Le syndrome du coeur et la parapharmacie

Chaque année, en France, 180 000 personnes meurent de maladies cardiovasculaires. Les facteurs de risque cardiovasculaires sont identifiés (tabac, alcool, hypertension, cholestérol, sédentarité, diabète). Mais au-delà, l’explication la plus logique à la progression des accidents cardiovasculaires paraît être l’existence d’un événement encore mal connu et appelé le « syndrome métabolique ». En effet, une forte corrélation existe entre le syndrome métabolique et les risques de maladie coronarienne ou de diabète de type 2.

Définition du syndrome métabolique

Ces dernières années, la médecine s’est de plus en plus intéressée à la relation existant entre l’intolérance au glucose et divers troubles métaboliques tels que l’obésité, les dyslipidémies et l’hypertension : voir le guide de la parapharmacie Parapharmaonline.

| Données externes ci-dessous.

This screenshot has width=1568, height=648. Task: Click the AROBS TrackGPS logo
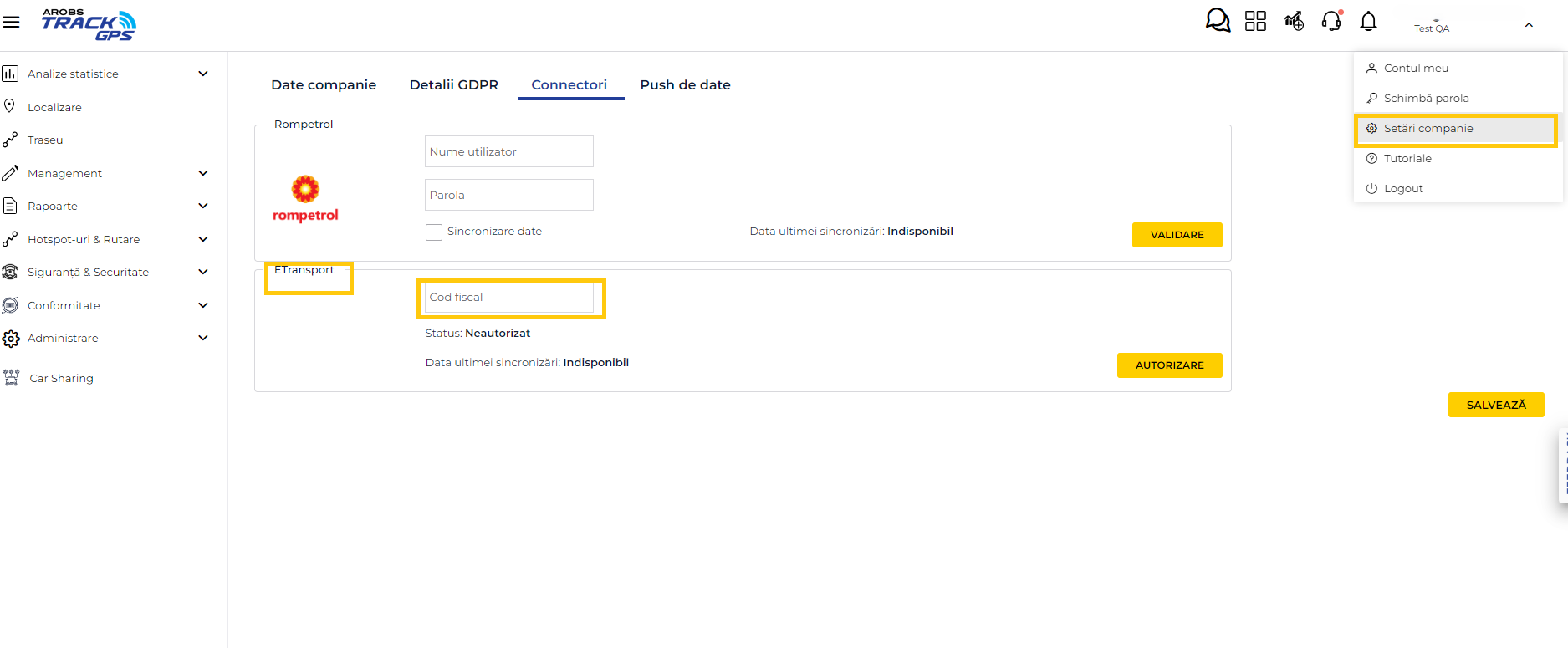tap(89, 24)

Le syndrome métabolique se définit par la présence simultanée d’au moins trois des cinq éléments suivants chez un même patient :
– un taux de glucose à jeun élevé,
– une surcharge pondérale (tout particulièrement abdominale),
– un taux de triglycérides sanguins élevé,
– une tension artérielle augmentée,
– un faible taux de cholestérol HDL (le « bon » cholestérol).

L’installation de l’insulino-résistance

Le surpoids, l’augmentation du cholestérol, la sédentarité entraînent une augmentation de la graisse au niveau des organes internes et affectent la régulation de la glycémie (taux de glucose dans le sang).

L’ingestion de sucres simples se traduit par une arrivée rapide de glucose dans le sang, ce qui provoque une sécrétion d’insuline par le pancréas. Le rôle de cette hormone est de permettre l’utilisation du glucose lié à la souplesse des articulations, qui joue le rôle de carburant, par les cellules de l’organisme et ainsi de faire baisser la glycémie.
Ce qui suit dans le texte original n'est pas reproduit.